General characteristics
- Class & type: Armadillo class tanker
- Type: Type T1-S-C3
- Displacement: 14,500 long tons (14,700 t)
- Length: 441 ft 6 in (134.57 m)
- Beam: 56 ft 11 in (17.35 m)
- Draught: 28 ft 4 in (8.64 m)
- Installed power: 2 × header-type steam boilers; 2,500 shp (1,900 kW);
- Propulsion: 1 × vertical triple-expansion reciprocating steam engine; 1 × propeller;
- Speed: 11 kn (20 km/h; 13 mph)
- Complement: 79 officers and men
- Armament: 1 × 5 in (127 mm)/38 caliber dual purpose (DP) gun; 1 × 3 in (76 mm)/50 caliber DP gun; 8 × 20 mm (0.79 in) Oerlikon cannon anti-aircraft gun mounts;

= USS Beagle (IX-112) =

USS Beagle (IX-112), was an tanker designated an unclassified miscellaneous vessel.
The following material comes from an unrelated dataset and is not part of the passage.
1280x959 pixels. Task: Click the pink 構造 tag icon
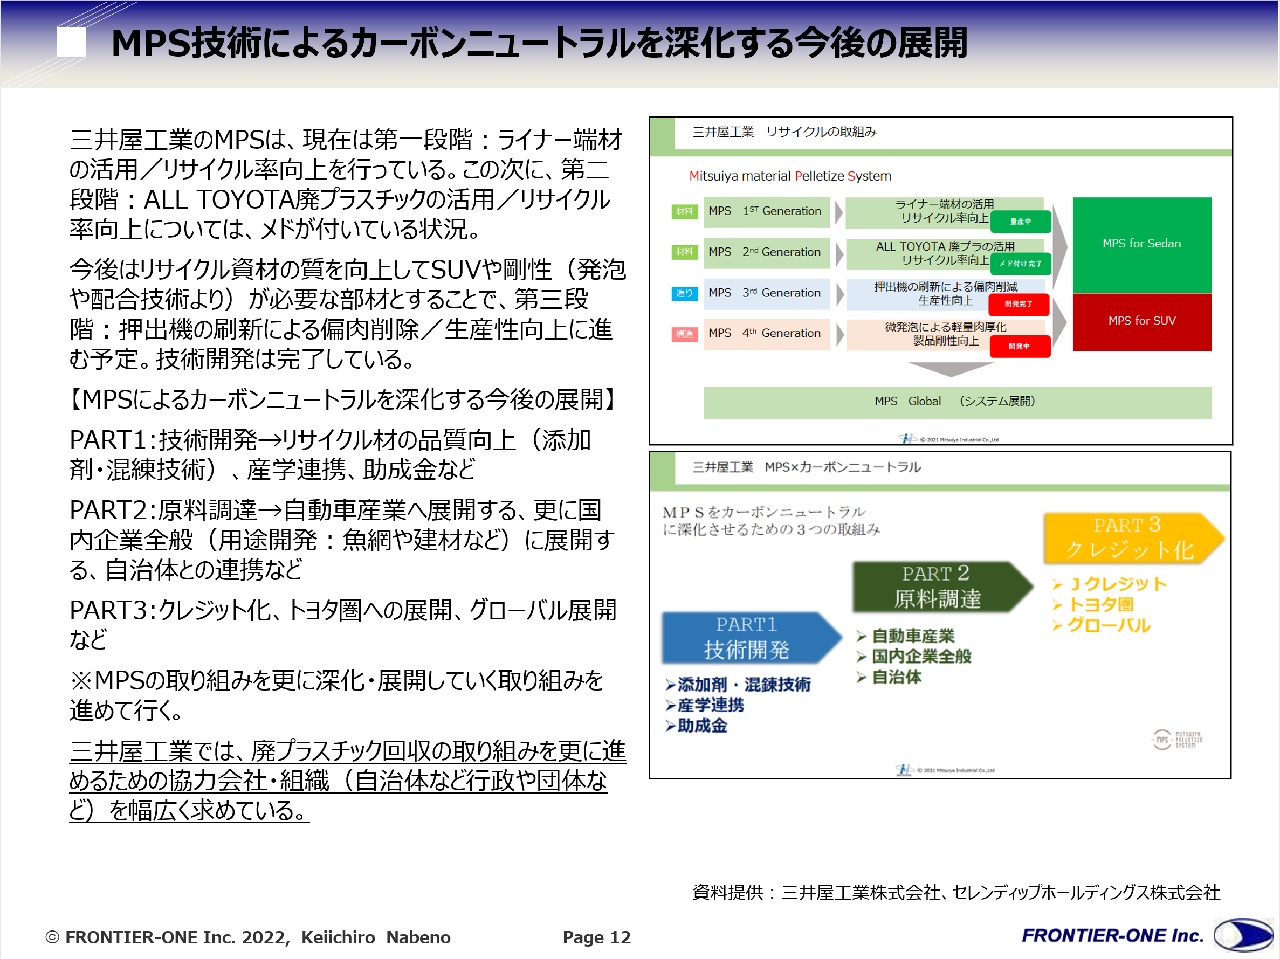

She was the second ship of the United States Navy to be named for the beagle, a breed of small, short-coated hunting hound.

==Construction==
Her keel was laid down 27 September 1943, under a Maritime Commission (MARCOM) contract, MC hull No. 1901, as the Type T1 tanker David Rittenhouse, by California Shipbuilding Corporation, Terminal Island, Los Angeles, California; launched on 29 October 1943; sponsored by Mrs. Victor Dalton; renamed Beagle and designated IX-111 on 27 October 1943; delivered to the Navy 20 November 1943, and commissioned the same day.

==Service history==
Following shakedown early in 1944, the tanker moved to the western Pacific. There she transported fuel among the various island groups. Between 13 October and 9 November, Beagle operated in the vicinity of Leyte providing support for the invasion of that island. After that operation, Beagle resumed her more routine fuel supply missions between bases in the Pacific.

==Post-war service==
After the war ended, she continued those duties in support of American occupation forces in the Far East. The ship headed back to the United States from Eniwetok on 11 March 1946. She transited the Panama Canal on 16 April, and arrived in Norfolk, Virginia, on 30 April. Beagle was decommissioned at Norfolk on 13 June 1946, and was turned over to MARCOM for disposal. Her name was struck from the Navy list on 3 JuIy 1946.

==Merchant service==
On 14 July 1948, to the Edison Tanker Corporation, Inc., of New York City, the vessel was renamed Edison Skipper. She saw later merchant service under the names George S., Georgios Sideratos, and Maria G.L., before she was scrapped in 1964.

==Awards==
Beagle earned one battle star for her World War II service.